• **Exercise materials**:
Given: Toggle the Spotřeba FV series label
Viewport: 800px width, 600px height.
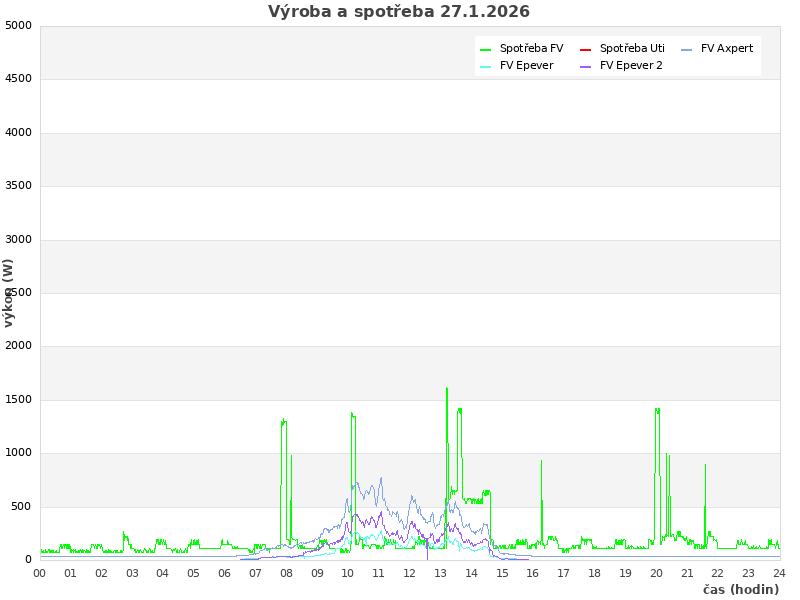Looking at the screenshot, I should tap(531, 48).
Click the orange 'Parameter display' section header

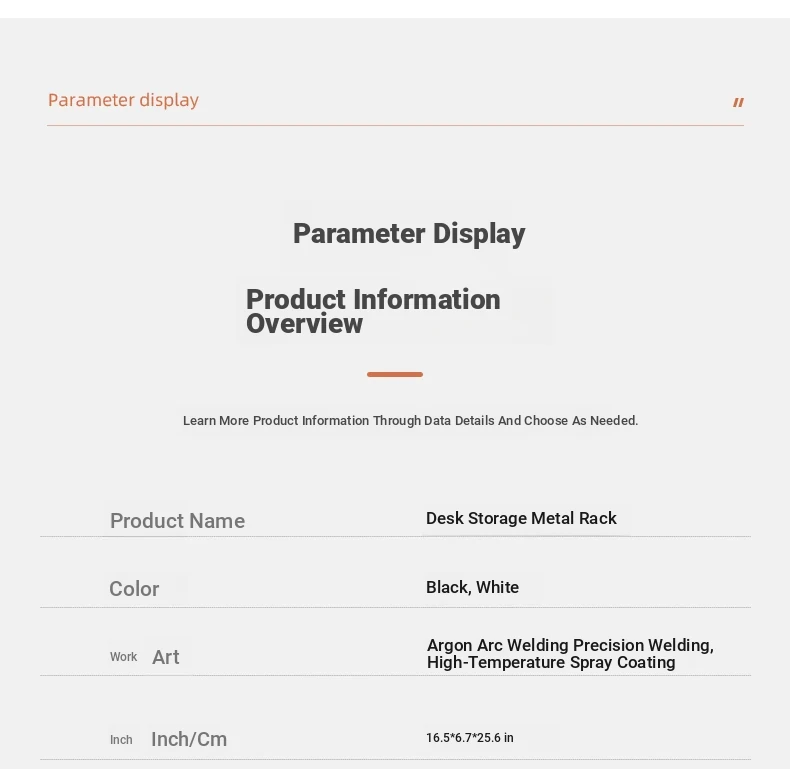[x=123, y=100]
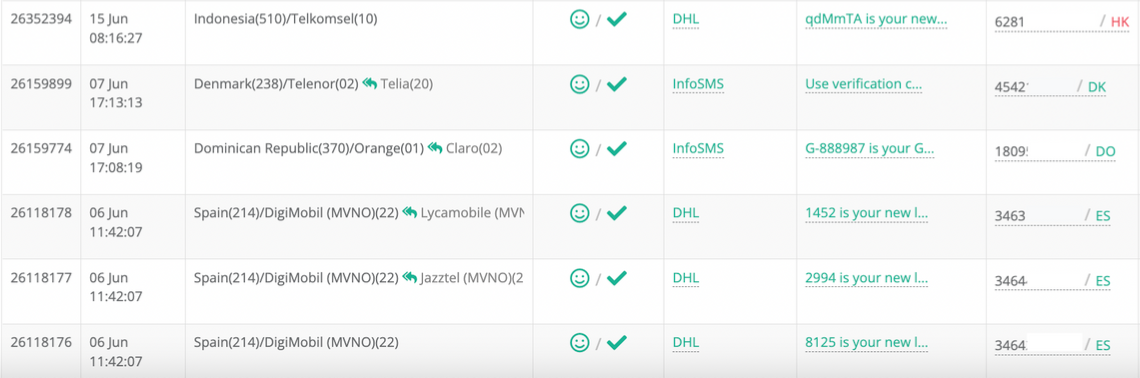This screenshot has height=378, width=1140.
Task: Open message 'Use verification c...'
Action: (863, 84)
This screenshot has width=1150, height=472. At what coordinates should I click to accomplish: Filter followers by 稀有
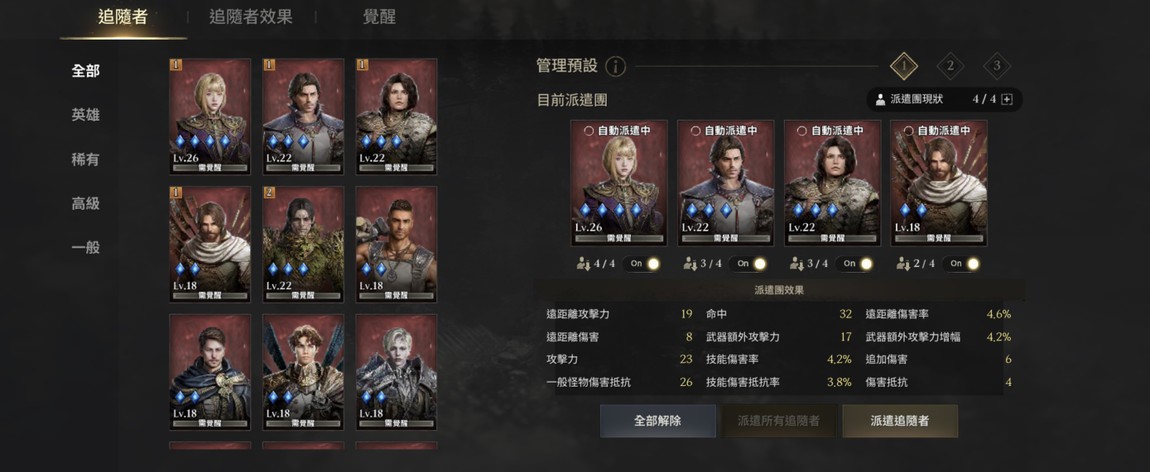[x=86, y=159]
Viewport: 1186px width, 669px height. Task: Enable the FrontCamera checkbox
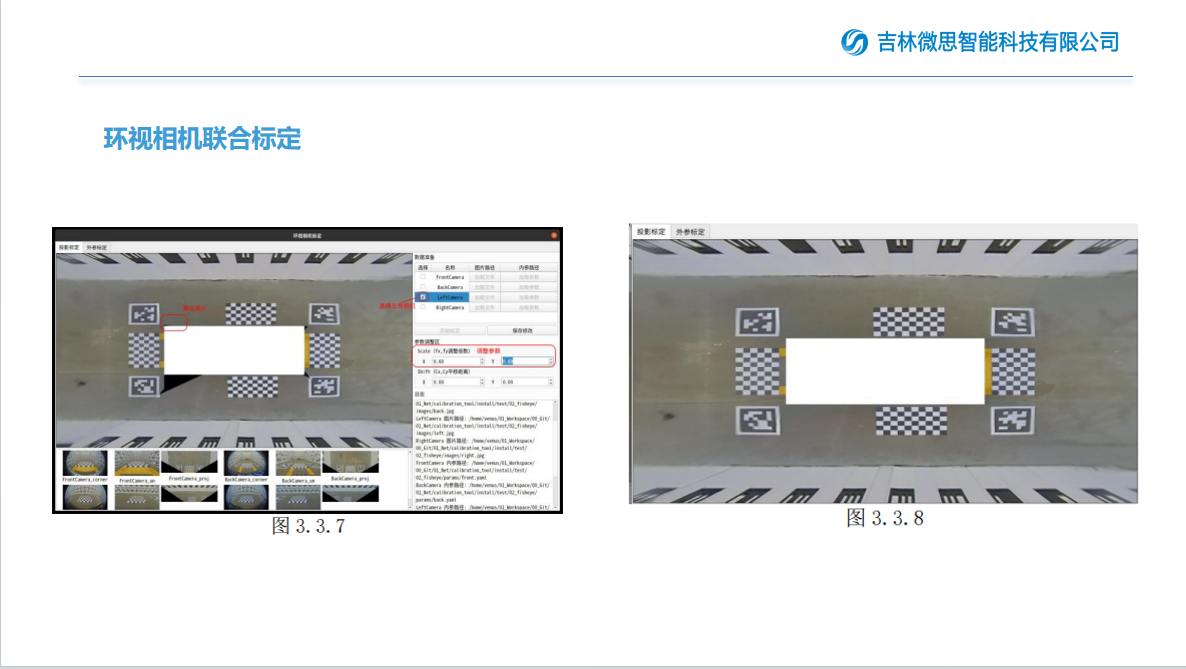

• **Exercise objective**:
The records above need to be copied exactly, with the pictures left out.

• **Written reply**:
Given: Toggle the Spotřeba FV series label
Viewport: 800px width, 600px height.
Looking at the screenshot, I should tap(531, 48).
Click the orange 'Parameter display' section header

[x=123, y=100]
This screenshot has height=378, width=1140.
Task: Open message 'Use verification c...'
Action: (863, 84)
This screenshot has width=1150, height=472. At what coordinates should I click to accomplish: Filter followers by 稀有
[x=86, y=159]
Viewport: 1186px width, 669px height. Task: Enable the FrontCamera checkbox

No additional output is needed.